Сначала искал момент прыжка в экран выбора режима боя. Заменял все кандидаты адресом самой первой инструкции игры. Ожидалось, что однажды нажму Start и игра покажет не экран выбора режима, а логотип Сеги. Это случилось уже примерно через 50 попыток, адрес прыжка найден? Но оказалось, что в логотип уходит и при выходе из настроек, и ещё где-то. Как так то? Я ж менял адрес только в одном месте... Выходит, что все эти экраны прыгают не на начало игры, а на код до места, где я изменил адрес.
Ок, всё равно проверим-ка изначальную идею. Теперь решил искать адрес прыжка на Галагу, нашёл быстро. Вставил этот адрес вместо прыжка на логотип Сеги и в итоге при старте происходит синий экран смерти
Тут пришла идея, что кандидатов лучше портить сразу адресом прыжка на Галагу, а не на логотип. Начал новый поиск и... ничего.
Видимо, перед прыжком на Галагу происходят всякие инициализации, которые пропускаются в случае старта из меню основной игры.
Впервые с начала разработки Глитчера заглянул в отладчик - а возможно ли вообще легко сделать то, что я хочу? Увидел спагетти кода UMK3 в этом месте, приуныл и решил оставить эту идею.

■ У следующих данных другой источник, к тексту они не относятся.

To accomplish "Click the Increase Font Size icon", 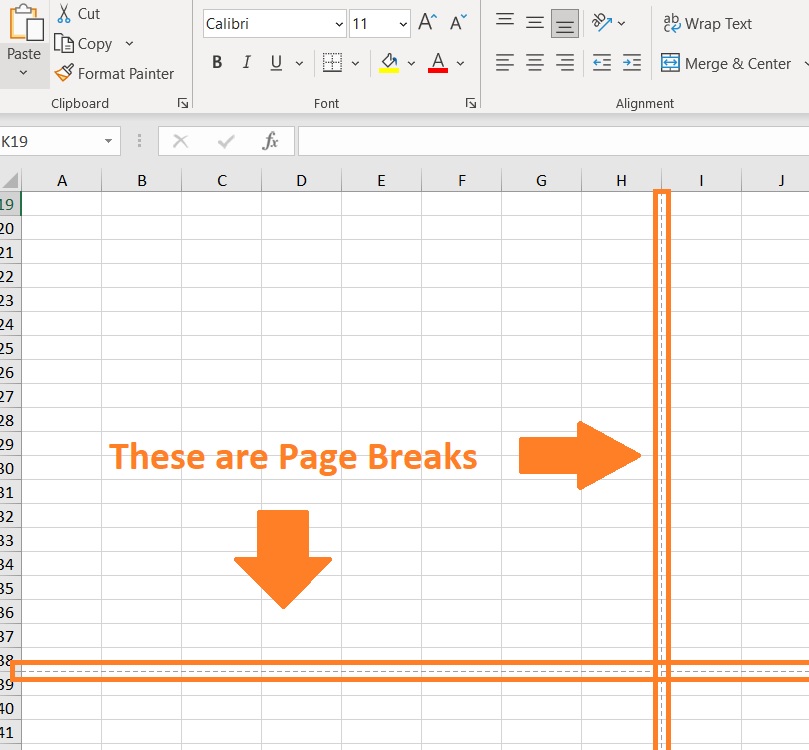I will pyautogui.click(x=425, y=20).
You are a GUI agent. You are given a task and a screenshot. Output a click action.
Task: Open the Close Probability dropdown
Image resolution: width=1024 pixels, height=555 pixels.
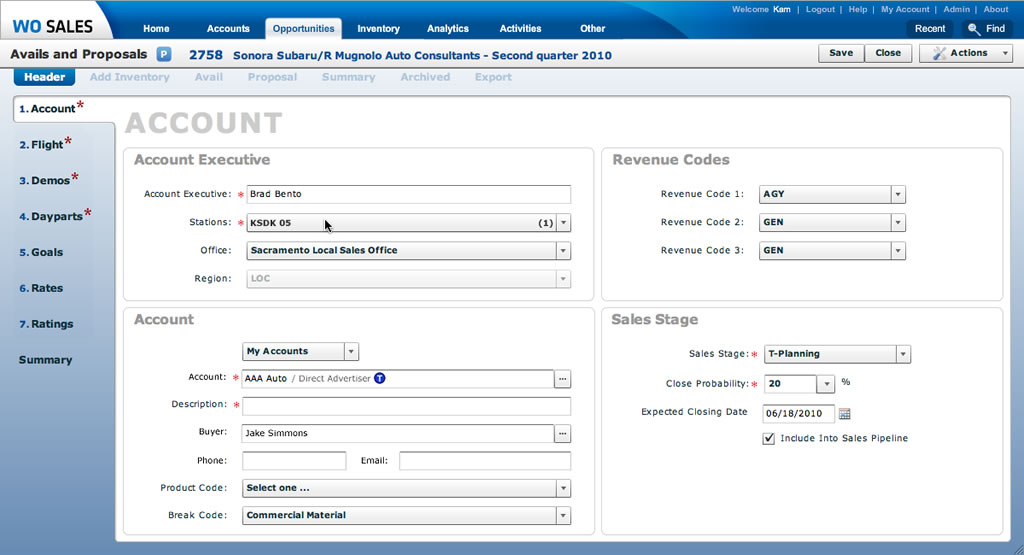(825, 383)
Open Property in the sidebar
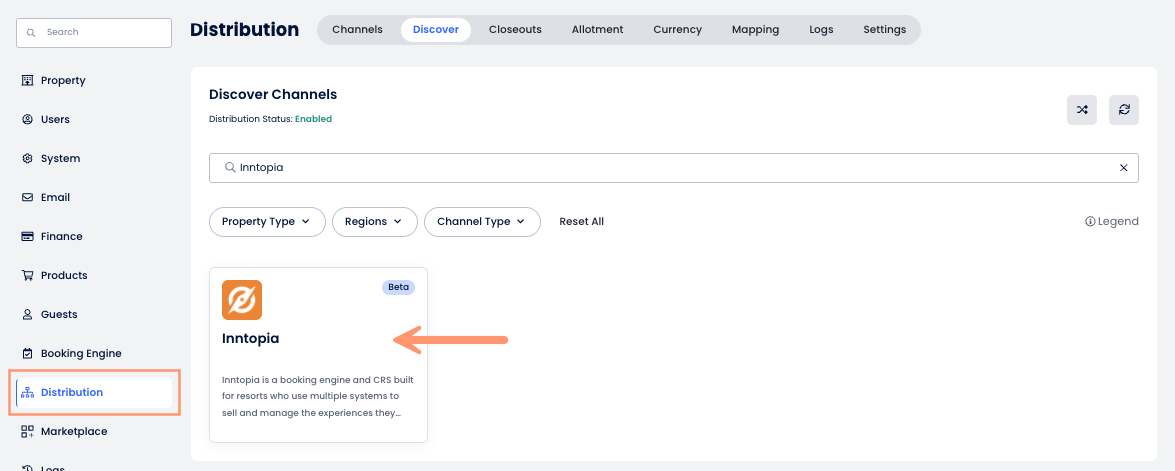 click(x=62, y=80)
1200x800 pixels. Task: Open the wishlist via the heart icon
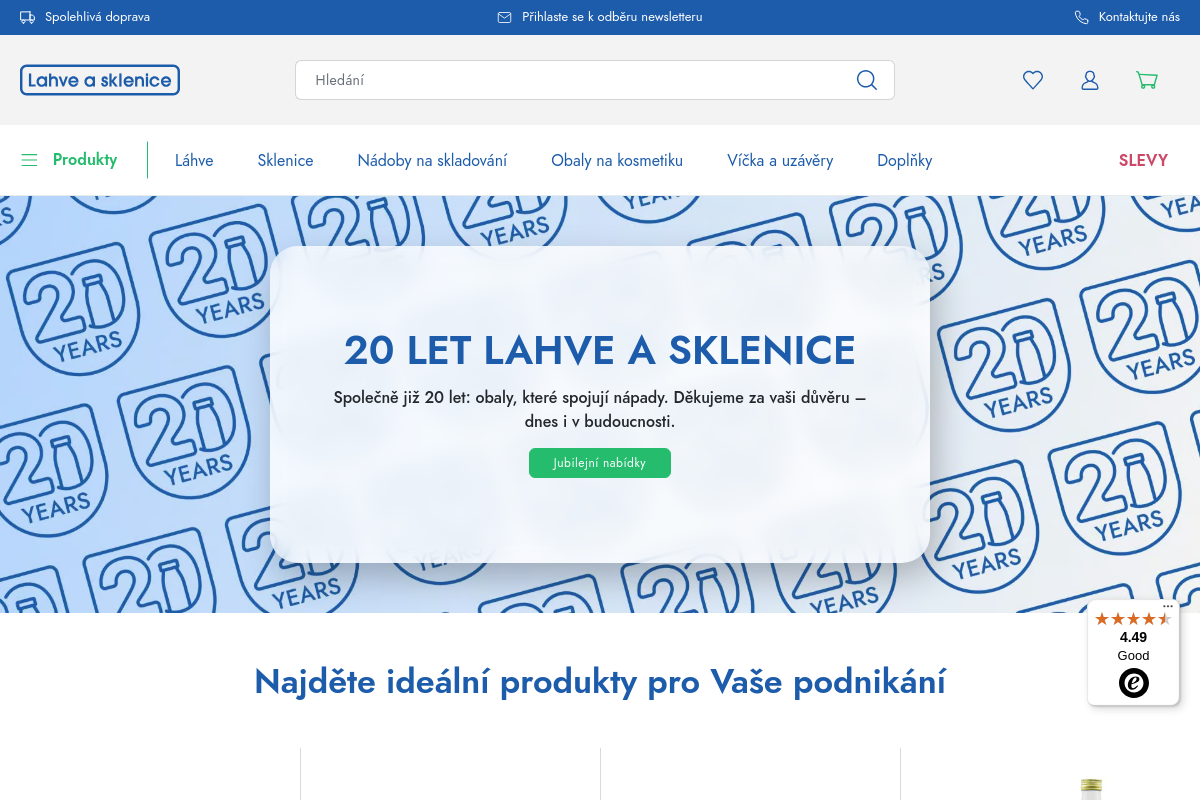1032,80
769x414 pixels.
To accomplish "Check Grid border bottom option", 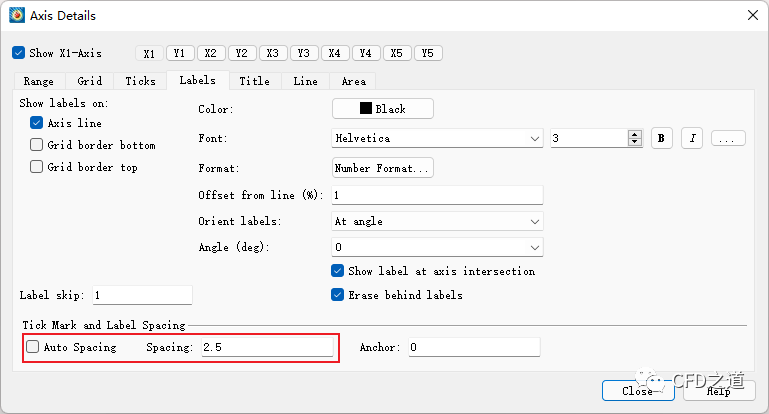I will tap(37, 145).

Далее решил искать числа в роме. Например, в Streets of Rage в начале даются 3 жизни - найти это число. Альтернатива поиску в памяти, т.е.
Не нашёл, зато нашёл континиусы, их тоже оказалось 3.
Решил снова глянуть в отладчик. Оказалось, что игра зачем-то формирует это число на ходу - вносит 1 в регистр, потом прибавляет это число на себя, добавляет ещё один 1 и раздаёт эту тройку обоим игрокам. Кто знает - что это? Защита от Game Genie?
В настройках можно выбрать уровень сложности, но это не влияет на количество жизней.
В итоге на эту идею тоже пока забил.

Добавлено позже:
Пока писал это, вдруг дошло, что я забыл проверять кандидаты на адреса - на чётность
100308 -> 65787 (отсеялось 35% кандидатов)
Вряд ли это изменит ситуацию, конечно.

[perfect_genius]

SeregaZ, есть некоторые успехи с указателями. Алгоритм ищет группы байтов, похожие на указатели или смещения, и сдвигает их на одну позицию. В итоге в игре то спрайты персонажей меняются местами, то звуки, то ещё что. Т.е., как и писал ранее, можно будет объект/звук поменять на другой или размножить. Можешь поиграться с UMK3, может и обнаружишь нужные тебе адреса.
Примеры того, что получил (число - это номер группы указателей/смещений):

   UMK3
1 - поменялось управление - подножка теперь апперкот, например. Файребол Сони тормозит, ракета Сектора тянет противника будто сетка Сайракса...
4 - У Сони не работает захват ногами. У Страйкера пистолет наносит урон только вблизи

   Streets of Rage 2
1 - спрайты героев
2 - звуки в меню и падения
3 - координаты активных предметов
4 - ? (выпрыгивающие из люка сбивают других)
5 - ? (у минибосса неуязвимость на летящие ножи?)
7 - сила перекидывания?

   Contra Hard Corps
7 - указатели уровней
11 - кадры анимации смены портретов
14 - спрайты состояний персонажей

Ром надо переименовать в rom.gen, он будет повреждаться и восстанавливаться при каждом нажатии. При этом серьёзных багов такой способ хака не вызывает
Это только проба идеи, так что текущий неудобный интэрфэйс - временный.